PROBLEM: In the entries that follow, the line with "Ciberseguridad (902, 862)" opens the range and the line with "MetaWorld 2025 –" closes it; repeat that range exactly, both lines included.

DATA RECORDS:
□ □ □

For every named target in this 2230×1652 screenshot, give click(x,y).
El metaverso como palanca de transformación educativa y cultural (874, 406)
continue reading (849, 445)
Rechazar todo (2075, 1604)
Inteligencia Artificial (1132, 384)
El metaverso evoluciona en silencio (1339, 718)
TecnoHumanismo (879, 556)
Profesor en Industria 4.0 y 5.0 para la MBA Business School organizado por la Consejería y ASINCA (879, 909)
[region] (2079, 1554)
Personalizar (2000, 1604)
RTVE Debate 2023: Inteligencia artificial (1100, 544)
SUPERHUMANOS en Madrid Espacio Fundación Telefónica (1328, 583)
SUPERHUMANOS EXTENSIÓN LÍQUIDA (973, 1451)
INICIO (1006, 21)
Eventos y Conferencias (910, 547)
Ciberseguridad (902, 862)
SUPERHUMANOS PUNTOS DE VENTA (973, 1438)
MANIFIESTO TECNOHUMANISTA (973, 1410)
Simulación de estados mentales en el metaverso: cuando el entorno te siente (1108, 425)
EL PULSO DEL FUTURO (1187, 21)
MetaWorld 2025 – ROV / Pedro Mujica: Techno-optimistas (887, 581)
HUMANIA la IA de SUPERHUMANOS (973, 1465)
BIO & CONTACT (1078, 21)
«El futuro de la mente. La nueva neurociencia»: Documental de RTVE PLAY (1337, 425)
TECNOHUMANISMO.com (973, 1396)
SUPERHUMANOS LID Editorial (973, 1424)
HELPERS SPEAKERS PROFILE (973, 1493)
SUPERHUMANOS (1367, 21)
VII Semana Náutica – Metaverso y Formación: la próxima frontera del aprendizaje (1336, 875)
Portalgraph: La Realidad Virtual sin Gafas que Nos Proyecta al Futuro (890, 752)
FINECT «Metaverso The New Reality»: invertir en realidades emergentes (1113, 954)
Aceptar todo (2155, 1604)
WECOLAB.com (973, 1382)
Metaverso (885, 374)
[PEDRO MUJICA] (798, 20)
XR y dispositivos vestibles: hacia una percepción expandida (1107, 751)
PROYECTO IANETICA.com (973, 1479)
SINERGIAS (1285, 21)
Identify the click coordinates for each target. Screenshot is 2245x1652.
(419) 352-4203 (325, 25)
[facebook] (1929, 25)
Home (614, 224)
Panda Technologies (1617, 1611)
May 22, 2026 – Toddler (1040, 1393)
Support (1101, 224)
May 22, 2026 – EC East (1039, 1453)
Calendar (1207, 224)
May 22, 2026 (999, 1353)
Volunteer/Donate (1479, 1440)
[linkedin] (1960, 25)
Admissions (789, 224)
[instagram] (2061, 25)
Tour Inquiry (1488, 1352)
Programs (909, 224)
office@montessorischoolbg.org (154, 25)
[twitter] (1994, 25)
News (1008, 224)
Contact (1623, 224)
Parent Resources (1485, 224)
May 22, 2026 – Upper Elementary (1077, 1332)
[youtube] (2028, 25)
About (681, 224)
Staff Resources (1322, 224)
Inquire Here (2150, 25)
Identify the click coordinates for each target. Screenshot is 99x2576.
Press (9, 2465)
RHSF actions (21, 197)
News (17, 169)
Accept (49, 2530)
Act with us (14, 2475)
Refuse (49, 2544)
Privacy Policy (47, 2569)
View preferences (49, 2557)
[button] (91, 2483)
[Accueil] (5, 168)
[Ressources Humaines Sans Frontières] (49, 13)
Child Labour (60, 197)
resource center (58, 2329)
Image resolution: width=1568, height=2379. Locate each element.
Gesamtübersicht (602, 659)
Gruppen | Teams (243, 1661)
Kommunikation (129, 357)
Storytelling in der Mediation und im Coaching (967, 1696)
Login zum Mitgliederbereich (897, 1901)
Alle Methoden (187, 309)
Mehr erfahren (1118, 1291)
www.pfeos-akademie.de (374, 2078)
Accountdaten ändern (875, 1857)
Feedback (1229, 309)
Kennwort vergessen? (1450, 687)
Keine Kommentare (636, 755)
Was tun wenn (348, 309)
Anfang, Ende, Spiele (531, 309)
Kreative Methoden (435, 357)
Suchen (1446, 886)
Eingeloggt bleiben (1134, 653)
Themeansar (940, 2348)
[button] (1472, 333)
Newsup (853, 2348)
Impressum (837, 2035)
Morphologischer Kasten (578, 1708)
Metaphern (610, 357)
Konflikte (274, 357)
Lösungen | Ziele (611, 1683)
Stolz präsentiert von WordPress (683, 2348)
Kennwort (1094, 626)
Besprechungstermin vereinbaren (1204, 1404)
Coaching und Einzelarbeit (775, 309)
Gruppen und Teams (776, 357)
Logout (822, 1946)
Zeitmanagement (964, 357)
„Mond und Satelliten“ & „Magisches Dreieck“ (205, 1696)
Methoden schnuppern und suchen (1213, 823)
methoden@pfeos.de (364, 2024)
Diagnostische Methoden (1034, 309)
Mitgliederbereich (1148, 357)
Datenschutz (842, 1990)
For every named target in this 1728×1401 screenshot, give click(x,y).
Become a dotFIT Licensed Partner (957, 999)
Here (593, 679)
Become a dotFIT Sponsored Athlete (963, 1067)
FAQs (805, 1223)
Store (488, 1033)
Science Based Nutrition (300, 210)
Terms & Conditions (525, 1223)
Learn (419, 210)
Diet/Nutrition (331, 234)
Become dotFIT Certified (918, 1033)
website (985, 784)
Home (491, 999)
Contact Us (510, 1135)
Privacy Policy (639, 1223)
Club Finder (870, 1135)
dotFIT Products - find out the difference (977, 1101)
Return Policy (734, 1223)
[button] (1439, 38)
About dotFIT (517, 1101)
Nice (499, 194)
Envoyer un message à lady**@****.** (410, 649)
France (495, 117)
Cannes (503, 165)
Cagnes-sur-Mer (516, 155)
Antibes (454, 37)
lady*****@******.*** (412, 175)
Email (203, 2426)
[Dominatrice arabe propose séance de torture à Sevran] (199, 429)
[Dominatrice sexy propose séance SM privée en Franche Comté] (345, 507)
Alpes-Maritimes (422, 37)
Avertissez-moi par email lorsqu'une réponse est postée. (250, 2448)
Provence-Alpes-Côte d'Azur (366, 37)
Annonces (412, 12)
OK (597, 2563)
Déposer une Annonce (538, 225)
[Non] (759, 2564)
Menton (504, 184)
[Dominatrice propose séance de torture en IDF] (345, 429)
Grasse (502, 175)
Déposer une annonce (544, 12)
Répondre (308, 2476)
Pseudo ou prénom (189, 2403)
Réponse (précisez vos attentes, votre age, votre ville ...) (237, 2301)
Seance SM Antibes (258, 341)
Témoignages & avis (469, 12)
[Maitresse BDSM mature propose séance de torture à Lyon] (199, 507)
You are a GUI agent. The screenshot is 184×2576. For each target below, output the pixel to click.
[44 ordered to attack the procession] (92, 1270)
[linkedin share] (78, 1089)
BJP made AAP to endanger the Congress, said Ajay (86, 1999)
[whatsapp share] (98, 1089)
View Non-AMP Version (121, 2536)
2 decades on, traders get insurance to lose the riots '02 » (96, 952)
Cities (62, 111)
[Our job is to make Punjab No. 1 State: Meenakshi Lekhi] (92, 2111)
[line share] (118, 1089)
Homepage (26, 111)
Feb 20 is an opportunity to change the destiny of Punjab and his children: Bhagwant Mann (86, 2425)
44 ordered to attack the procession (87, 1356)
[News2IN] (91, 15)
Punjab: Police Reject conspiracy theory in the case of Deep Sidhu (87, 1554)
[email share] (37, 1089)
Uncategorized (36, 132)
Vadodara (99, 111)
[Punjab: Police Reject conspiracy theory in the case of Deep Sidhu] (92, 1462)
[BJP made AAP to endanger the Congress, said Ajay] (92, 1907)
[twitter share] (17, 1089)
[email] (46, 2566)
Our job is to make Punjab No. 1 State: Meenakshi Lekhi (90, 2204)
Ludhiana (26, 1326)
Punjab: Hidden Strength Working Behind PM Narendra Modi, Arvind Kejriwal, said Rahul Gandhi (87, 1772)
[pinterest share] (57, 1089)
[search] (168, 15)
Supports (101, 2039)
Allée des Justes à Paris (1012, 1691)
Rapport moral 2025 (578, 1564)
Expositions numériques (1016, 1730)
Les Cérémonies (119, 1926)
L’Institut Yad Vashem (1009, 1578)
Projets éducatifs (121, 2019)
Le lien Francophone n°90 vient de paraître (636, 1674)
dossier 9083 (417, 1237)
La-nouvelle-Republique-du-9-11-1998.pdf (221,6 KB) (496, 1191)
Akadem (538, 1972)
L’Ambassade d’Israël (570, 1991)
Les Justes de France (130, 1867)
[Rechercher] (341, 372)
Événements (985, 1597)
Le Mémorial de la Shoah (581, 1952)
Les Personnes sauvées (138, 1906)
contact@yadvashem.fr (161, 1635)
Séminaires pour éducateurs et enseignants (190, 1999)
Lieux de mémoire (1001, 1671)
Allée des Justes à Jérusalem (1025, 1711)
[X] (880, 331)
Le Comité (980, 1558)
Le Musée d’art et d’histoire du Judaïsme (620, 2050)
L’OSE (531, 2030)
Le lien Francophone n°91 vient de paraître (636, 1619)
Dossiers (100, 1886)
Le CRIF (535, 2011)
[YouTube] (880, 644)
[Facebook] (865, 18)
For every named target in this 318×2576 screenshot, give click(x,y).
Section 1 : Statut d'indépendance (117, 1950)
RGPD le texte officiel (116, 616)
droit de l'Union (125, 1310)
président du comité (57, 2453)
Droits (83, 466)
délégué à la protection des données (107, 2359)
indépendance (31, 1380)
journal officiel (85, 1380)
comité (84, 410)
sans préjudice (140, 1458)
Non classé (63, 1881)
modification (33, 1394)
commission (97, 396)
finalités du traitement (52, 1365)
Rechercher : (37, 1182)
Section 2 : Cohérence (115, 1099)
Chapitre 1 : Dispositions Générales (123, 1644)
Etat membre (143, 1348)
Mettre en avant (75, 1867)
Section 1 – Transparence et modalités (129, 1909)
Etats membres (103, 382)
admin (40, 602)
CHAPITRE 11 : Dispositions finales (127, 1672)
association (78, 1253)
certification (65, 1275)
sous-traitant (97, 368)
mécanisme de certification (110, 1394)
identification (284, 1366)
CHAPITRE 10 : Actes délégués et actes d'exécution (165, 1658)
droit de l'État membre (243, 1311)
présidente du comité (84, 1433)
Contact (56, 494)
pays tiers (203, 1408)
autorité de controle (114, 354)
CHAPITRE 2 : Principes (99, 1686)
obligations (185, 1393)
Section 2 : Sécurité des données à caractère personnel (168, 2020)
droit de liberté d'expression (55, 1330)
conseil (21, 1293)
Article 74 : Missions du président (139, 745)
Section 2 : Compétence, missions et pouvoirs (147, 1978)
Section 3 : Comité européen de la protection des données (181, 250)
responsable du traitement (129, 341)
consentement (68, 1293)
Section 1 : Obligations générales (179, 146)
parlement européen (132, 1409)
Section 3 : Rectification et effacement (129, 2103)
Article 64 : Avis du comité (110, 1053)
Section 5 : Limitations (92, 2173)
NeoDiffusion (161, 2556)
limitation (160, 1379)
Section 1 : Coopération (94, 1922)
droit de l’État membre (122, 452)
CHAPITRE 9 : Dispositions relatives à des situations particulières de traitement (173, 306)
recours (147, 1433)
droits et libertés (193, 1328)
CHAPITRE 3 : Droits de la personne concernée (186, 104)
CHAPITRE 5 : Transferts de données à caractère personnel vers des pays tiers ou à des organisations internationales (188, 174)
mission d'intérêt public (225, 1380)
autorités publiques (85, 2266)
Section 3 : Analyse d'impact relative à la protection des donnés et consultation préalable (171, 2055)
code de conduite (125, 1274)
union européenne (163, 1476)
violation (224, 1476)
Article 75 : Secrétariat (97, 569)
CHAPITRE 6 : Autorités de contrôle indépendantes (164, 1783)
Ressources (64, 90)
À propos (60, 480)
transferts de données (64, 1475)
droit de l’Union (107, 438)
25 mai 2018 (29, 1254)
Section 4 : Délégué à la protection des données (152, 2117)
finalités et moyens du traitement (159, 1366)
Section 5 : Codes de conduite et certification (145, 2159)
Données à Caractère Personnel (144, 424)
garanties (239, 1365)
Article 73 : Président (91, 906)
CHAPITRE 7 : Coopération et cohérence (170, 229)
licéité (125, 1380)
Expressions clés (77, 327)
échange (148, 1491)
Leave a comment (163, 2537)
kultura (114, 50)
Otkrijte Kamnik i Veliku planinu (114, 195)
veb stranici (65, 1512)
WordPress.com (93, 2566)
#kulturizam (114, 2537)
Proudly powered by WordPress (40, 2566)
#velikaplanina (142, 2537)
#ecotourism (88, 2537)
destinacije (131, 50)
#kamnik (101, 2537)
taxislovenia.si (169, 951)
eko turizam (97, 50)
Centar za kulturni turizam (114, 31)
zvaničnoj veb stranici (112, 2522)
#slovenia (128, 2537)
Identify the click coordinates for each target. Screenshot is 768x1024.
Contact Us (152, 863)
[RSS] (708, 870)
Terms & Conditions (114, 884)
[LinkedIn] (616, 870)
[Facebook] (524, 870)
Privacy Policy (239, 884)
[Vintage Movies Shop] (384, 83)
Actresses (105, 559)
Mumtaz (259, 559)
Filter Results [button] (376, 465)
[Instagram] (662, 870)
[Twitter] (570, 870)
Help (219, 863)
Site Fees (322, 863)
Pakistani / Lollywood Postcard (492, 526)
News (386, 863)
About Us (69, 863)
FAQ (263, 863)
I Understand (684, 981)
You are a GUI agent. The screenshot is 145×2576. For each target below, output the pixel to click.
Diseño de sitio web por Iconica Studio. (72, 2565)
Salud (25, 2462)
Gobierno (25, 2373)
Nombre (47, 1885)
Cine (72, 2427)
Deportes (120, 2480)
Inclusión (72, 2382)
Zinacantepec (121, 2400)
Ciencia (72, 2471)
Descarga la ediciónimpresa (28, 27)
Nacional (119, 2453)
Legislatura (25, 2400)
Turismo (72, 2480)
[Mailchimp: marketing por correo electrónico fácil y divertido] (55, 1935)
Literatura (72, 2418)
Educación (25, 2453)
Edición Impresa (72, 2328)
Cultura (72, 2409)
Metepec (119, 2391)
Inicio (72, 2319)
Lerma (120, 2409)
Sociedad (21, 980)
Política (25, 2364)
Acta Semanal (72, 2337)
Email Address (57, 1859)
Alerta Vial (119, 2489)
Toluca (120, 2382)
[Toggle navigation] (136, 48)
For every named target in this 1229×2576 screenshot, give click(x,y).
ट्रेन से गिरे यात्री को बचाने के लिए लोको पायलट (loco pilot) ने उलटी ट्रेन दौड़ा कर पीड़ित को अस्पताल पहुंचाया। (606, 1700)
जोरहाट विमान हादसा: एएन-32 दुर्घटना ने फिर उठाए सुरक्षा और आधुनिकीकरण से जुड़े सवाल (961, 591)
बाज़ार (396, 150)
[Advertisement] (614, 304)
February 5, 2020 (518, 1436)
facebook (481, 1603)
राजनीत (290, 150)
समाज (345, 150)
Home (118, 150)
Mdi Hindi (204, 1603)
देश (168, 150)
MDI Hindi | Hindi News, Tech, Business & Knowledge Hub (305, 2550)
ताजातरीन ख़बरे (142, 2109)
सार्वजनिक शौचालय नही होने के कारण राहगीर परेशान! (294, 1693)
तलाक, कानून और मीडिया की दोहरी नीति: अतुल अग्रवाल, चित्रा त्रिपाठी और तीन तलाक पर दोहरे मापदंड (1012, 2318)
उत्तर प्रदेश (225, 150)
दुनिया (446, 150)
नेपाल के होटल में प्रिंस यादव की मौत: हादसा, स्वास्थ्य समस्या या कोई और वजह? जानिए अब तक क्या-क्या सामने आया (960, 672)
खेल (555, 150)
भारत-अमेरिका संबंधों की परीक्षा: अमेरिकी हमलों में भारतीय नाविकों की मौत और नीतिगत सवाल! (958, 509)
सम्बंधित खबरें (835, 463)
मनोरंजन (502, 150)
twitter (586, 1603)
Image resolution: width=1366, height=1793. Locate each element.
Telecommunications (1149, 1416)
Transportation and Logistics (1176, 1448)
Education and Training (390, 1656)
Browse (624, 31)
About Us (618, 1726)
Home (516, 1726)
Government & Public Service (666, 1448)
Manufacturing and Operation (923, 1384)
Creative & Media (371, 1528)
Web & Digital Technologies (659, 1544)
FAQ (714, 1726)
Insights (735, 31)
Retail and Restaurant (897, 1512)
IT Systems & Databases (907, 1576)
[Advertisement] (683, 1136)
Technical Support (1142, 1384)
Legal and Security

□ □ □

RESPONSE BOX:
Ciberseguridad (902, 862)
SUPERHUMANOS PUNTOS DE VENTA (973, 1438)
MANIFIESTO TECNOHUMANISTA (973, 1410)
Simulación de estados mentales en el metaverso: cuando el entorno te siente (1108, 425)
EL PULSO DEL FUTURO (1187, 21)
MetaWorld 2025 – ROV / Pedro Mujica: Techno-optimistas (887, 581)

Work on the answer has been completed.